The Secret Service failed to protect President Donald Trump from an assassination attempt at a rally in Butler, Pennsylvania, a Senate report has found on the one-year anniversary of the attack.
“This was not a single error. It was a cascade of preventable failures that nearly cost President Trump his life,” the report said. “The American people deserve better.”
Trump was shot at by 20-year-old Thomas Crooks while he was speaking at an open-air campaign rally near Butler, Pennsylvania, on July 13 last year. Trump, then a presidential candidate, sustained an injury to his right ear. Crooks’ shots killed a member of the audience, Corey Comperatore, and injured two others before he was shot dead by a Secret Service sniper.
The report, which was released by the Homeland Security and Governmental Affairs Committee on Sunday, said there was “a disturbing pattern of communication failures and negligence that culminated in a preventable tragedy.”

Among them, the report said, was that Crooks “was able to evade detection by the country’s top protective agency for nearly 45 minutes” before the 20-year-old fired at Trump.
Secret Service agents also failed to address line-of-sight vulnerabilities at the Butler venue despite being made aware of the issue in advance; put an inexperienced operator in charge of counter-unmanned aerial systems; and did not retrieve radios from local law enforcement officials to aid communication during the event.
The report called for harsher consequences for agency officials involved in protecting Trump during the Pennsylvania rally because those meted out “so far do not reflect the severity of the situation.”
Secret Service Director Kimberly Cheatle resigned less than two weeks after the assassination attempt, saying that she took “full responsibility for the security lapse.”

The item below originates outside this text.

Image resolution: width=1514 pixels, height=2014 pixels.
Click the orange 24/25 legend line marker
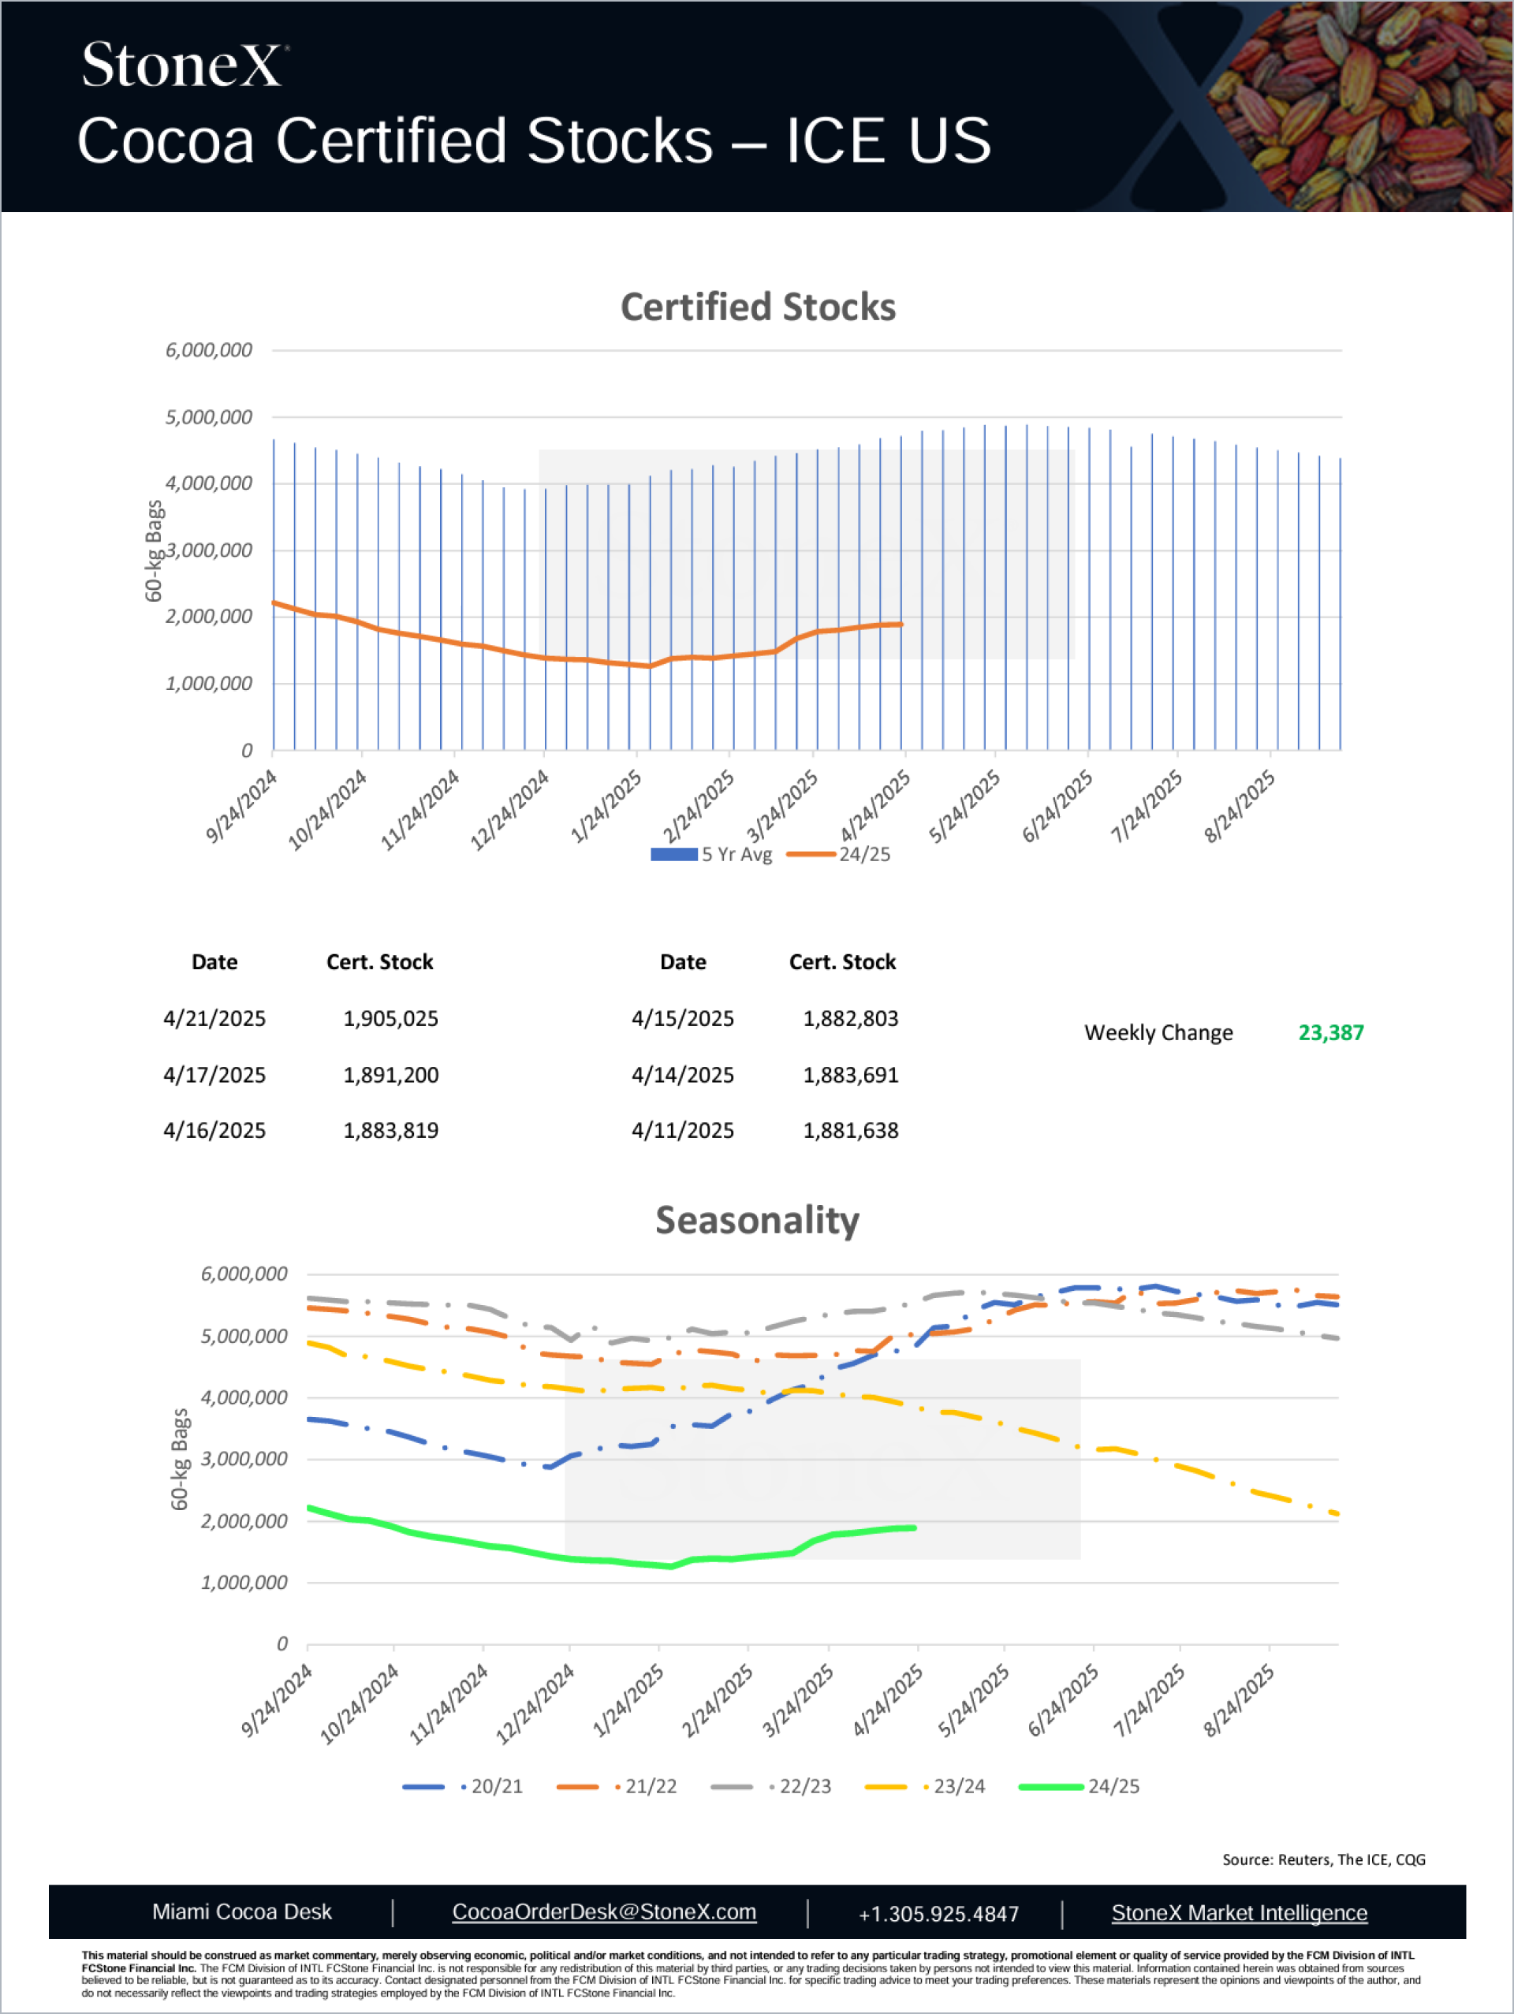pos(810,854)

Six of the agency’s employees were also suspended without pay, with bans ranging from 10 to 42 days, NBC News reported, though it wasn’t clear when the officials were suspended.
The report said that the committee believes that more than six officials should have been sanctioned over their “action (or inaction)” and that “those who were disciplined received penalties far too weak to match the severity of the failures.”
The committee pledged to release a cache of subpoenaed documents “in the interests of transparency” over what happened in the run-up to the assassination attempt.
Republican politicians marked the first anniversary of the attempt on Trump’s life on social media today. Paying tribute, Secretary of State Marco Rubio said Trump will “never stop fighting to put Americans first.”

Rep. Elise Stefanik wrote that “Americans will never forget that God was looking down on President Trump that fateful day and miraculously spared his life by a quarter of an inch” but said there were more questions to be answered over the incident.